Dáil debates

Wednesday, 23 October 2024

Public Health Service Staffing: Motion (Resumed) [Private Members]

 

10:40 am

Photo of David CullinaneDavid Cullinane (Waterford, Sinn Fein) | Oireachtas source

That recruitment embargo was put in place by the head of the HSE. I did not interrupt the Minister. I have my time. The Minister can dispute what I am saying but it is indisputable. The HSE said there was a need to contain costs. He sent communications to the health service that he was putting in place a recruitment embargo with very limited exceptions relating to final-year nurses and hospital consultants, but across a whole range of other grades, we had a recruitment embargo. The Minister will also know that the Irish Nurses and Midwives Organisation has said that because 2,000 nursing posts were vacant at the end of 2023, on 31 December, those posts are now vanished and gone. We are hearing the same across a range of other grades too. The Minister talked about radiation therapists. SIPTU told us last week that there is a 30% shortage in these grades. That has been the case for some time. There is equipment in cardiac services that is not being properly utilised because they do not have the staff.

This is an example of the inefficiencies in healthcare that we talk about. We cannot and are not recruiting the staff needed to make the best use of expensive equipment that exists in the healthcare system because of either an embargo on the one hand, or limited and curtailed recruitment on the other. I will get to what the Minister said about additional staff who have come into the health service in a moment. The Irish Cardiac Society was before the health committee today. It referred to significant workforce issues, including an embargo on filling vacant positions since October 2023. It gave one recent example where novel services to manage patients in the community were partially suspended because of the embargo. It also gave examples of where cardiac physiologist posts are only at two thirds of where they were four years ago. There are vacancies in these posts in hospitals up and down the State. The Irish Cardiac Society made the point that we have cardiac equipment that is not being properly utilised because we do not have the staff. It specifically mentioned the recruitment embargo but also a suppression of posts.

It strikes me that we have the Irish Cardiac Society, the Irish Nurses and Midwives Organisation, SIPTU, Fórsa, which will be before the Oireachtas committee today, and front-line healthcare staff who want to come and work in the public system all telling us that there is a problem with recruitment, that the embargo is wrong, and about the consequences of this, including in community services, where it is important that we have the staff. The only person who does not accept any of that is the Minister for Health, who keeps talking about all the additional staff who have been recruited. Additional staff have been recruited. I recognise that. Nobody is disputing the fact that the health service has grown but one cannot dispute that an embargo was put in place which caused reputational damage to the HSE, and that thousands of needed posts were suppressed. Funding for those posts is needed to equip the healthcare system for the increased demand.

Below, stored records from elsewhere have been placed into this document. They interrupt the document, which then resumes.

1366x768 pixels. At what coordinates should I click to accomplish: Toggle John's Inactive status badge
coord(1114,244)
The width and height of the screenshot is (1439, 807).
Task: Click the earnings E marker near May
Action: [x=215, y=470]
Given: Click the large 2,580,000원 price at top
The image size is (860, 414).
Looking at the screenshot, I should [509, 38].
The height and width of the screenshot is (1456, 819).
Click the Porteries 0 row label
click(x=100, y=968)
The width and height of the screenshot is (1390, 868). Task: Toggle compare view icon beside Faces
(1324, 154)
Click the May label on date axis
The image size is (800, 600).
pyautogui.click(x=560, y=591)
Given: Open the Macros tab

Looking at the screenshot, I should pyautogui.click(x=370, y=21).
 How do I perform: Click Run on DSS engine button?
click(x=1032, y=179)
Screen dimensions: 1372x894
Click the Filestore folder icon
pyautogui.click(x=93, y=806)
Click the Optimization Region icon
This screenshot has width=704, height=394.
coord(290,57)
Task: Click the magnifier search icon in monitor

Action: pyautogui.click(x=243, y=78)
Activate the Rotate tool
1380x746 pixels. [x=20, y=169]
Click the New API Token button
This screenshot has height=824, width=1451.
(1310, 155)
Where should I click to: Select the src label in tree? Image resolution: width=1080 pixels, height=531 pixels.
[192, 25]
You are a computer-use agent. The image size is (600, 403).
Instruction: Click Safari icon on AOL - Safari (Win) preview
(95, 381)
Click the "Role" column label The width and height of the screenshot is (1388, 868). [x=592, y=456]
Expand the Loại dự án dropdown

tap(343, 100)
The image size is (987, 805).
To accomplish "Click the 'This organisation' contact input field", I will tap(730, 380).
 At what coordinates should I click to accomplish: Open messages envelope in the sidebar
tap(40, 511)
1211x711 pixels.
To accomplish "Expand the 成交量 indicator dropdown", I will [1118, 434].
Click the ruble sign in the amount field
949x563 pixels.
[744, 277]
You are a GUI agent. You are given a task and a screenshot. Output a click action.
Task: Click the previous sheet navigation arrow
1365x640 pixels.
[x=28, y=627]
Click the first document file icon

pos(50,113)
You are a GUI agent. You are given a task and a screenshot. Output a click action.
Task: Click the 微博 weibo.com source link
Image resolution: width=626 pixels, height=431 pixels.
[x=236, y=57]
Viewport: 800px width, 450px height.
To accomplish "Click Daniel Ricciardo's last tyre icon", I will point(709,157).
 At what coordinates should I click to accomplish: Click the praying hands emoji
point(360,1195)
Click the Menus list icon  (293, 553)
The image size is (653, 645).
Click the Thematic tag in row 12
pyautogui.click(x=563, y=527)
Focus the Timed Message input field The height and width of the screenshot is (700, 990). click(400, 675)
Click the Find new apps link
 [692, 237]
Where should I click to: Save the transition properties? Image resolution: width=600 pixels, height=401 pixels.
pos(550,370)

Today, I got a reply to a parliamentary question to the Minister on agency spending. There was €650 million in agency spending in 2023, up from €300 million in 2019. The figure so far this year, up to the end of August, is €470 million, despite all the Minister's talk about productivity, savings, task forces, and how we would save money and clamp down on waste. Last year, €650 million was spent on agencies and over €150 million of that was on nursing. People look at that and say we are spending hundreds of millions on agency spending which is going up and up every year, yet we have nursing posts that were scrapped, vanished and gone. That is inefficient. It is the Minister's responsibility, which he has to accept. I accept all of the recommendations and proposals in this Private Members' motion from the Labour Party.